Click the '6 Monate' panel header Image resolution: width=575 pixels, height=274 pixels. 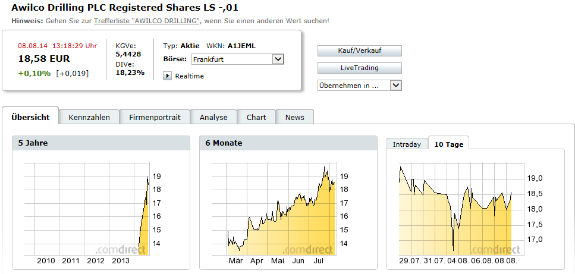(288, 143)
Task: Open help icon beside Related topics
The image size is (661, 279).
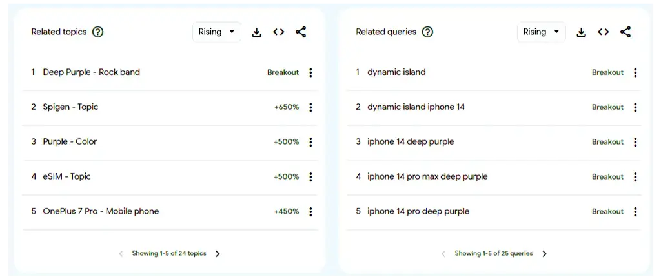Action: (x=98, y=32)

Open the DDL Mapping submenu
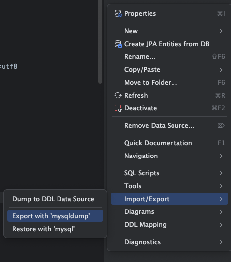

◇ ◇ ◇ ◇ ◇

● **What is needed**
For the listing above, identify each line bearing "Open".

● **Response box**
Task: Open help icon beside Related topics
Open the DDL Mapping submenu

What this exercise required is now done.